FIG. 1 is a diagram showing an embodiment of the present invention, FIG. 2 is a diagram showing a control circuit block in the embodiment, and FIGS. 3 and 4 are diagrams for explaining control processing in the embodiment. , FIG. 5 and FIG. 6 are diagrams for explaining the operation of this embodiment, FIG. 7 is a diagram for explaining the control process of another embodiment of the present invention, and FIG. 8 is a diagram for explaining the control process of another embodiment of the present invention.

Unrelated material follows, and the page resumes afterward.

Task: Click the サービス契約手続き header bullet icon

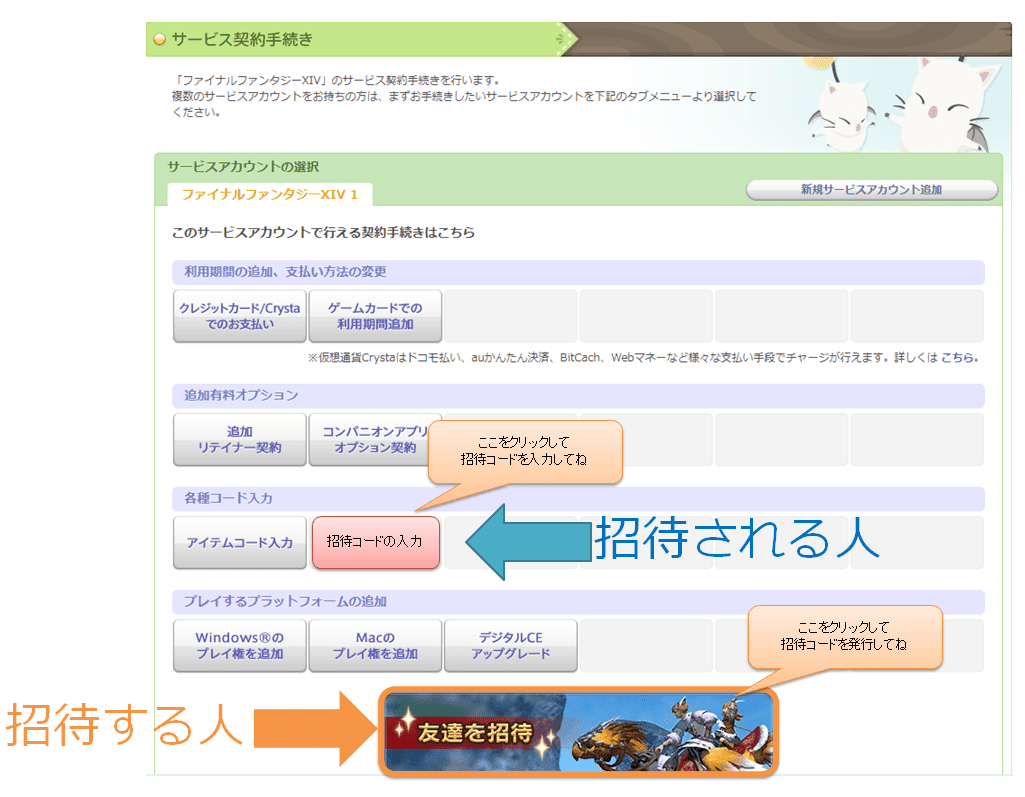Action: [x=160, y=39]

FIG. 3 is a diagram for explaining the operation of the embodiment. 1... Container 3... Lower heater 5... Heating tank 7... Support stand 9... Main body
11...Motor 13...Blade 15...
Inner lid 17... Outer lid 19... Gas detection chamber 2
], 22... Hole 23... Gas detection means 25
,...control unit 27...temperature detection means 29.
...Status judgment section 31...Temperature control section 33.34.
・Motor control section

Claims (2)

[Claims] (1) In an automatic bread maker that automatically manufactures bread from bread ingredients through a fermentation process that includes degassing operations at least multiple times, gas concentration detection means for detecting the concentration of gas generated from the bread ingredients. and a control means for controlling the subsequent fermentation process based on the gas concentration detected by the gas concentration detection means before the first degassing operation in the fermentation process. (2) In an automatic bread maker that automatically manufactures bread from bread ingredients through a fermentation process that includes degassing operations at least multiple times, gas concentration detection means for detecting the concentration of gas generated from the bread ingredients. and a control means for controlling the subsequent fermentation process based on the gas concentration detected by the gas concentration detection means before the first degassing operation in the fermentation process,
An automatic bread maker comprising: a correction means for correcting the content of control in the control means based on the gas concentration detected by the gas concentration detection means during fermentation after the first degassing operation.